- _DIRECTIONS_
Write out every record exactly as it appears. Skip the pictures.

Stored data:

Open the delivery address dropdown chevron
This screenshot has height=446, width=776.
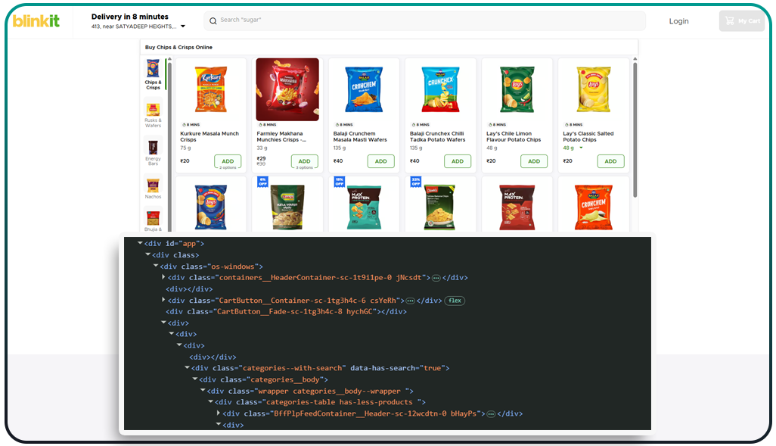pos(182,25)

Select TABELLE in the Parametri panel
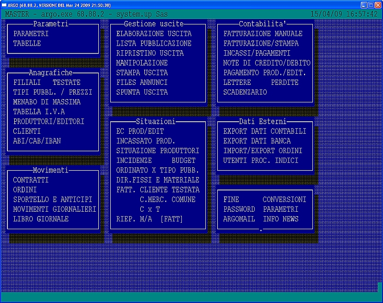tap(27, 43)
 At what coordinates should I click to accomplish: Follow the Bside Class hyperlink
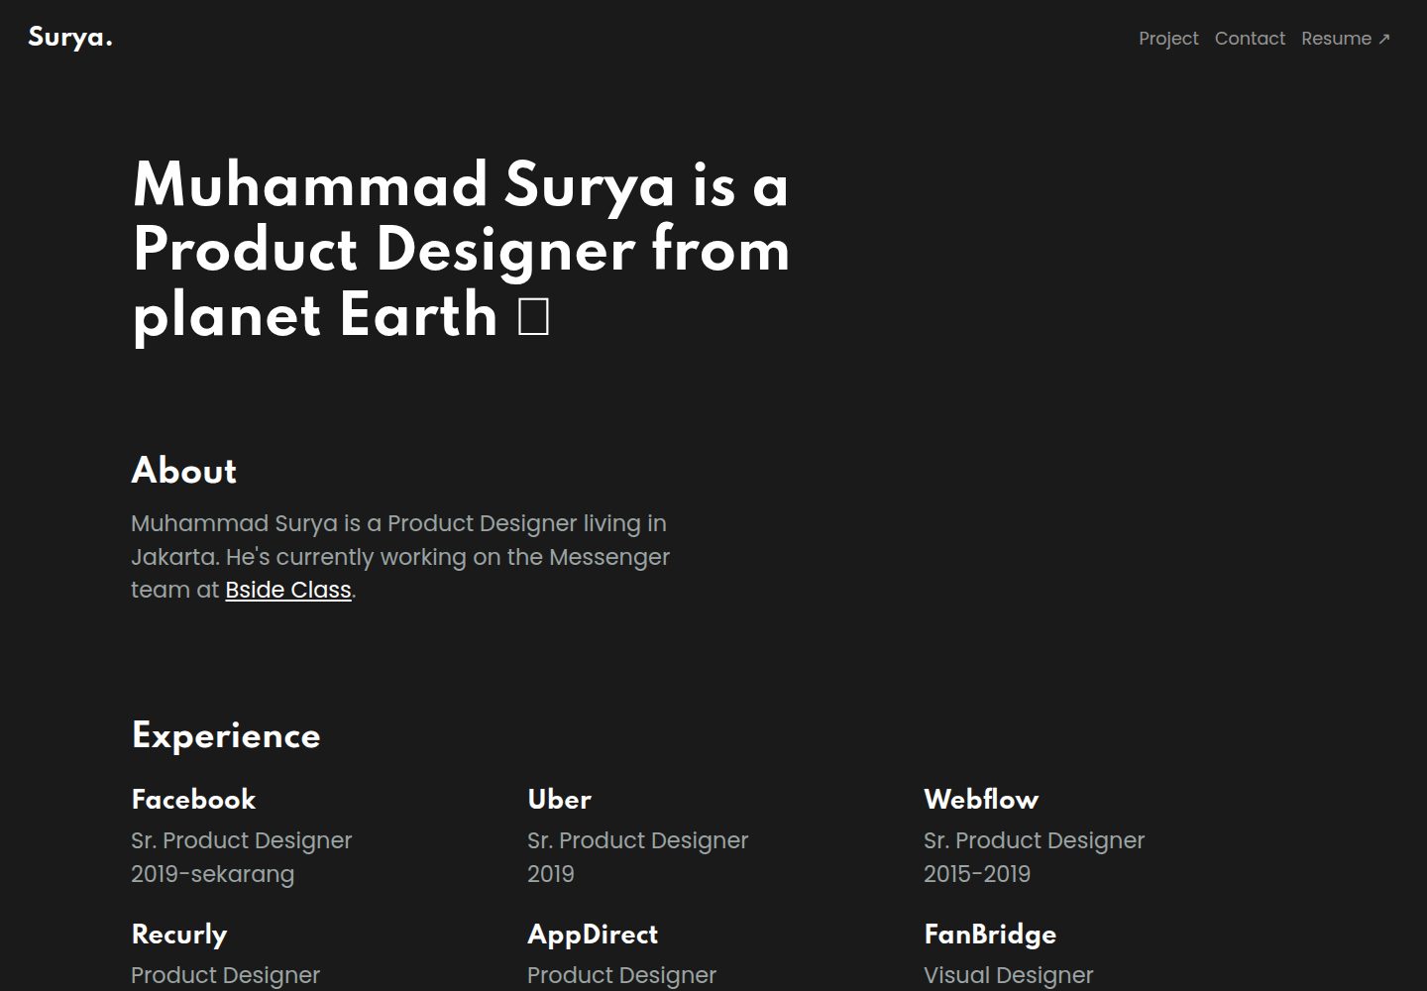(288, 590)
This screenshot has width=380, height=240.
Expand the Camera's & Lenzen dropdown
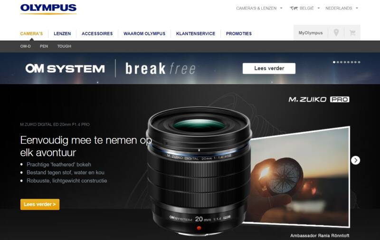point(259,8)
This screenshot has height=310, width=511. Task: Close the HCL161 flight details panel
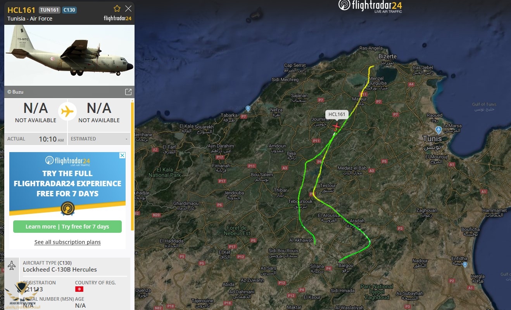pos(128,9)
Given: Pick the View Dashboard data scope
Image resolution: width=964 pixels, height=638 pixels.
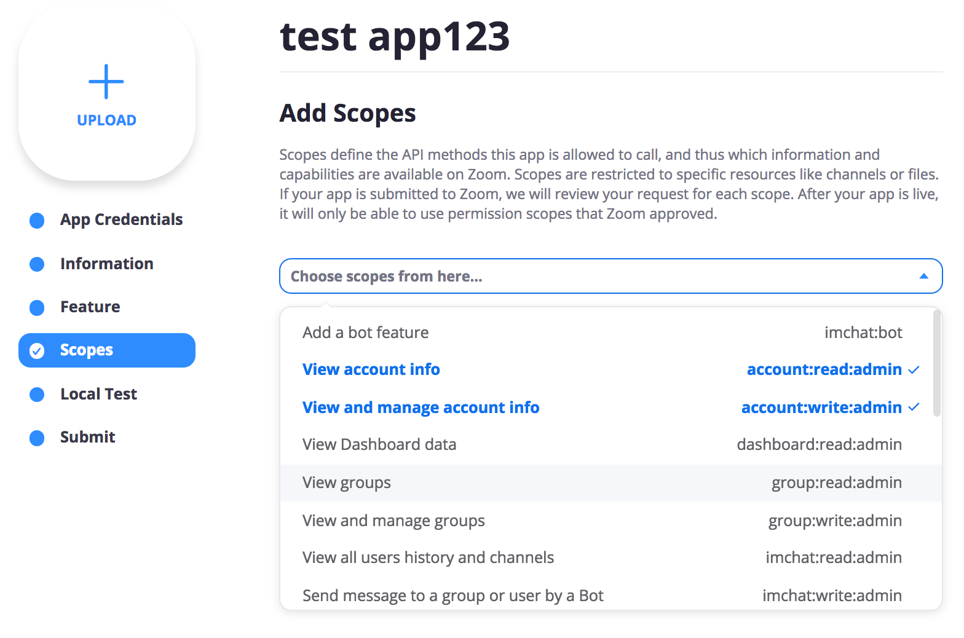Looking at the screenshot, I should pos(379,444).
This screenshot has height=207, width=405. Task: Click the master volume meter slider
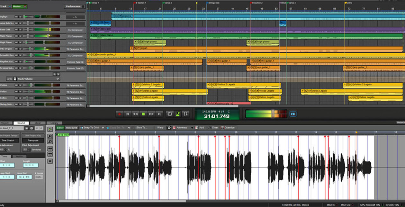tap(273, 114)
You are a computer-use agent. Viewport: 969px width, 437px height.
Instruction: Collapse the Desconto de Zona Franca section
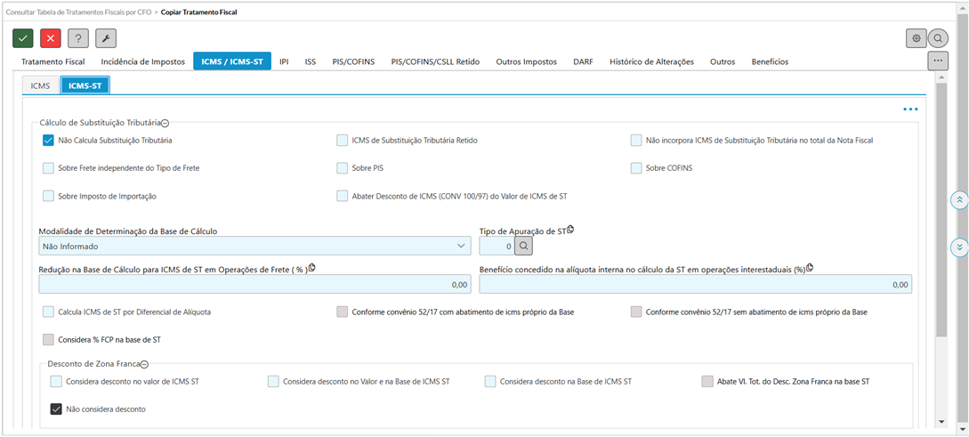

- _SOLUTION BELOW_
Open the delivery address dropdown chevron
This screenshot has height=446, width=776.
pos(182,25)

Select TABELLE in the Parametri panel
tap(27, 43)
 At what coordinates should I click to accomplish: Follow the Bside Class hyperlink
(288, 590)
This screenshot has width=380, height=240.
Expand the Camera's & Lenzen dropdown
point(259,8)
This screenshot has height=310, width=511. Task: Close the HCL161 flight details panel
pos(128,9)
Given: Pick the View Dashboard data scope
Image resolution: width=964 pixels, height=638 pixels.
Looking at the screenshot, I should pos(379,444).
This screenshot has height=207, width=405. Task: Click the master volume meter slider
tap(273, 114)
You are a computer-use agent. Viewport: 969px width, 437px height.
Instruction: Collapse the Desconto de Zona Franca section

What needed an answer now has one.